First mentioned in 1330, the third growth Giscours was confiscated during the French revolution and has had a number of owners before being revived by the Tari family in the 1970s. Purchased by the Dutch businessman, Eric Albada Jelgersma in 1995, and, under Alexander van Beek, who arrived in the same year, this third growth estate has never looked back. With over 130,000 vines being replanted (with more Cabernet and less Merlot), the final blend is usually around 60% Cabernet Sauvignon, 32% Merlot, 5% Cabernet Franc and 3% Petit Verdot and is at the more structured and powerful end of the Margaux spectrum.

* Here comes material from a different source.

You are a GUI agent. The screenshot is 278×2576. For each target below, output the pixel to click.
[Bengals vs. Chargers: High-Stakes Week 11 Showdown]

The 2015 Giscours is a blend of 70% Cabernet Sauvignon, 25% Merlot and 5% Petit Verdot. That is in stark comparison to older vintages, for example the 2000 Giscours that was 50/50 Cabernet and Merlot. This vintage is matured in 50% new oak. Winemaker Alexandre Van Beek told me that the 2015 "...reflects the true terroir at Giscours that created the great wines of the 1960s and 1970s." That is something to live up to with fresh memories of the 1961 in my brain. The bouquet is very intense and almost "untamed" at first, but it calms down in the glass, revealing attractive scents of blackberry, raspberry, cedar and graphite. This is a Giscours determined to make a good impression...and it does. The palate is medium-bodied with fine tannin, very pure, a little spicier than recent vintages, adorned with a gentle crescendo in the mouth towards a really quite fantastic, tensile, complex and compelling finish. Having tasted the 1961 and 1970 Giscours just a few months ago, I wager that the 2015 will be the best since the 1961. Time to fall back in love with this great Margaux property. 94-96 points, Neal Martin, eRobertParker.com
The 2015 Giscours is terrific. In fact, this may be one of the very best recent vintages I have tasted here. Ample and quite broad in its first impression, the 2015 possesses magnificent depth from start to finish. Even with all of its intensity, the 2015 retains striking freshness and delineation. Succulent dark cherry, plum, blood orange and sweet spice notes all flesh out in the glass. Creamy, silky tannins add to the wine's considerable appeal. The purity of the fruit here is striking. The blend is 70% Cabernet Sauvignon, 25% Merlot and 5% Petit Verdot, with no Cabernet Franc this year. The 2015 is a terrific Giscours. 91-94 points, Antonio Galloni, Vinous
"Plenty of violets and dark berries on offer here. This has a striking sense of purity as well as an energetic, regal palate. The structure is impressively groomed with effortless depth and length. A standout wine. Try from 2022." 96 Points, James Suckling
On Bordeaux’s Left Bank, near the southern end of the Haut-Médoc, lies Margaux, one of the most celebrated villages in the world of wine. Margaux is home to Château Margaux, the revered first-growth property, as well as 20 more Grand Cru Classé estates ranked in the 1855 classification of Bordeaux. The acclaimed wine of Margaux benefits from the diverse soil types in the appellation.
In general, Margaux has a very thin layer of topsoil, and the very best vineyards, above the Gironde River, have gravelly soils that encourage deep root growth and allow for good drainage. Because of the variations in soil, Margaux wines can range from delicately flavoured to highly concentrated, from medium- to full-bodied. Yet all Margaux wines share a fragrant bouquet, silky texture and remarkable balance. Cabernet Sauvignon dominates in the wines of Margaux, as it does throughout the Left Bank, with Merlot and Cabernet Franc used in small percentages for blending. Because of their excellent aging potential, the best Margaux wines are prized by collectors.